The Best Miami Vice Cocktail Recipe Riffs to Make and Drink

Once a guilty pleasure thrown back in beach bars across America, the Miami Vice has found new relevance beyond indiscriminate vacation drinking. Some pros, like bartender Joaquín Simó, have come to appreciate it in its original form: “The Miami Vice is perhaps the most perfect frozen drink ever created,” Simó has said. Others, however, have found its mashup build—half Piña Colada, half Strawberry Daiquiri—to be the perfect invitation to higher-minded experimentation, and have tweaked the two-toned drink to fit their point of view.

Consider Nico de Soto’s Wasabi + Cilantro at New York’s Mace. De Soto goes baroque, rebuilding the Piña Colada portion with bacon fat–washed rum, sous-vide plantain coconut cream, pineapple juice and cilantro tea, while the Strawberry Daiquiri half is made from strawberry purée plus an elaborate wasabi-infused rum that’s clarified with a soy milk wash. The flavors were inspired by de Soto’s travels through Sweden and Peru, he says. Guests can sample the Wasabi + Cilantro components separately or mix them together “for an explosion of flavors and complexity,” he suggests.

While it may seem like a fool’s errand to contort a straightforward slushy classic into a complex showpiece, it’s in keeping with the bar’s menu, which emphasizes herbs, spices and flavors from around the globe, as well as de Soto’s own style, which leans hard on fat-washing and similar techniques.

But de Soto is hardly alone in the pursuit of finding ways to build a better—or at least more upscale—Miami Vice. At Cane & Table in New Orleans, local Ponchatoula-grown strawberries became the centerpiece for the Strawberry Daiquiri portion of the bar’s made-from-scratch Miami Vice. And at San Francisco’s The Beehive, a more conceptual version emerges in the Miami Nice: Guava purée is a surprising stand-in for strawberry, accompanied by allspice dram, aged rum and coconut cream. The drink is whirred together, eschewing the usual candy-striped appearance; it may drink like a cousin to the classic Miami Vice, but it doesn’t look like one. 

Likewise, the Miami Vice at Nashville’s Chopper Tiki—dubbed Milk Punch XVI—is crystal-clear, its appearance masking the complexity of the oolong-infused take on the cocktail.

Meanwhile, Brooklyn’s Rule of Thirds serves the Miami Rice.
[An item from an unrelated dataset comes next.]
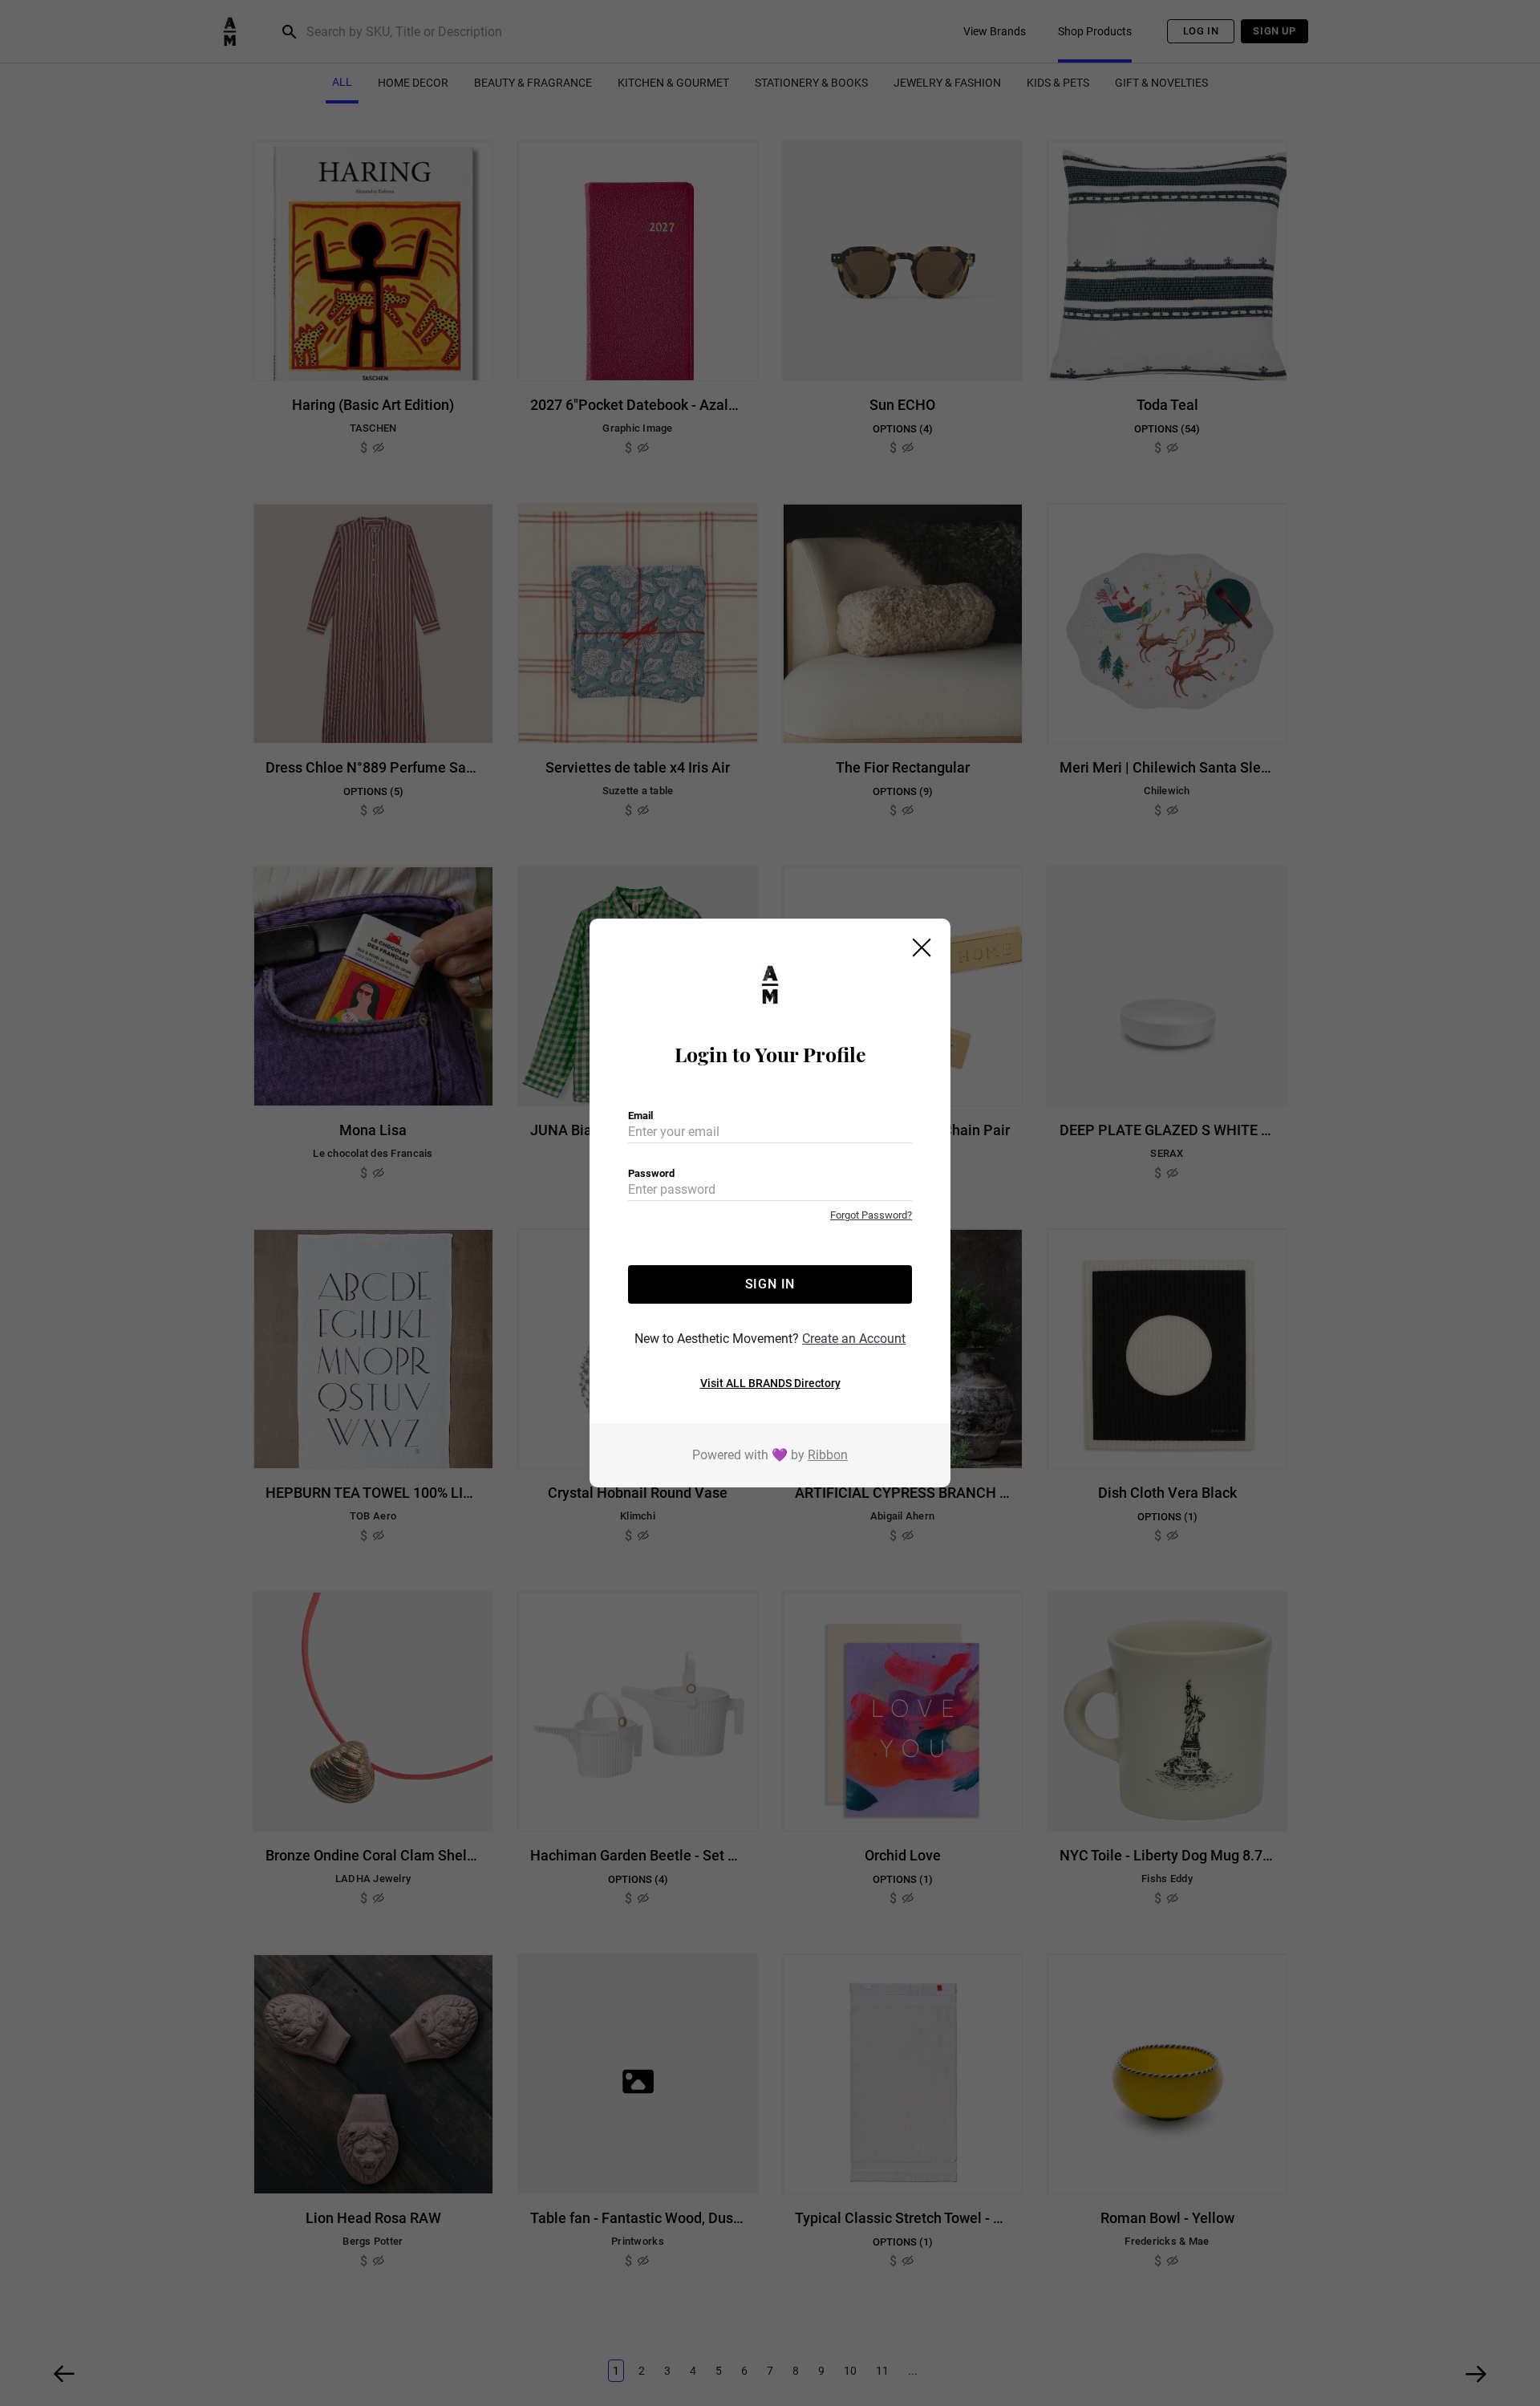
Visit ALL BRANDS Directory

The punny name came first, says Rule of Thirds bar director Brian Evans, who admits he’s never actually tried a classic Miami Vice. However, he recognized how quickly the visual effect of a layered drink pulls people in. “It’s the ‘sizzling fajita’ effect,” says Evans. “You see it, you gotta have it, just based on how it looks.”

The drink starts with Beniotome Sesame Shochu, a barley shochu distilled with sesame seeds, and sake kasu (a byproduct of making sake) from Brooklyn Kura, brewed into a syrup “that emulates the viscosity and richness of a Coco Lopez [coconut cream].” The shochu and syrup are blended with two types of rum and pineapple, cucumber and lime juices, creating a Japanese-inflected take on a Piña Colada. It’s then swirled with a Strawberry Daiquiri purée that combines fresh strawberries with cane sugar and overproof rum.

Also in New York, Chez Zou’s Alpattah Swirl brings together the bar’s house frozen Pina Colada with its Porn Star Martini standing in for the strawberry Daiquiri portion, all served spiraled together in a Hurricane glass and topped with a float of Aperol and spoonful of arak-soaked raisins. Their Haifa Vice, meanwhile, was designed to play with the layered element of the drink. Served in a jarra pitcher, each component with its own spout, the vessel allows guests to control the amount of each drink that they pour into their glasses. 

Elsewhere, Andrew “Coco” Cordero, former bar manager of J & Tony’s in San Diego, found inspiration in Hawaii, where he first sampled a Miami Vice in late 2020. “I said, ‘Why aren’t we doing this?’” he recalls. Returning home, he was determined to find a way to make the drink fit with J & Tony’s emphasis on amari, aperitif spirits and fortified wines. The result: a Piña Colada that folds in nutty amontillado sherry and Amaro Montenegro. Meanwhile, a frozen Jungle Bird stands in for the Strawberry Daiquiri component, amped up with extra cinnamon as a nostalgic nod to the horchata that Cordero grew up drinking. “That cinnamon flavor is addicting to me,” he says.

In Cordero’s view, the Miami Vice has become an unlikely springboard for frozen innovation, allowing a sense of whimsy to lead the way ad infinitum.“It’s challenging to try to find two things that you would think don’t match, and make them play nice with each other,” he says. “That’s kind of what I think the fun and the beauty of this drink is.”

Pictured: The Alpattah Swirl at Chez Zou in New York City.